Calandryll’s eyes framed a question.
“Anomius is our only hope of escaping this,” Bracht’s gesture encompassed the shed and the town together, “and likely a wizard can ease our passage through Kandahar. But when we reach Kharasul? Are we to take ship with him? Do we take him as companion to Tezin-dar?”
“Dera, no!” Calandryll shook his head vigorously. “Should Anomius learn of the Arcanum he’ll seize it for himself—and that, I think, must be akin to handing the book to Azumandias.”
“Then we must escape him,” Bracht said.
“If we can,” Calandryll agreed.
“Even sorcerers must sleep.” Bracht tapped his sword hilt, a cold smile on his lips. “And surely even sorcerers can be slain.”

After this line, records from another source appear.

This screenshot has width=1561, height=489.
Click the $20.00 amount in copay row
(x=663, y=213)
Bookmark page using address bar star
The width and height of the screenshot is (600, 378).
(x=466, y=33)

Calandryll stared at the Kern, aware that they discussed what seemed no better than cold-blooded murder. It seemed a long road from Secca to this, the changes in his life perhaps more costly than he wished to pay. But the Arcanum was the prize—the salvation of the world itself the stake in this game—and he nodded reluctant agreement.
“If we must.”
THE sounds of revelry came from Kesham-vaj as the ek’Hennem army celebrated its victory, and for the moment at least it seemed the prisoners were forgotten. The moon, full now, rose to shine fitfully through the gathered cloud and a light rain fell, damping the dying fires. Whatever spell Anomius had cast on the cowshed did nothing to hold out the drizzle and Calandryll and Bracht crouched, miserable and wary, beneath the scant shelter of the broken roof. Food was brought them by a dirty, grinning soldier, Anomius lifting his spell just long enough for the man to thrust the meal inside. Calandryll thought the wizard would speak with them, but he merely glanced at them as before and turned away. In the moonlight, his face was drawn, his eyes like reddened ditch water ringed with purple shadow, giving no sign of his intentions. They ate listening to the drunken shouting of the victors, wondering if the wizard intended to renege on his promise. Of Sathoman ek’Hennem there was no sign, and that at least was favorable: they composed themselves to sleep with blades at their sides, their gear set close by in optimistic readiness.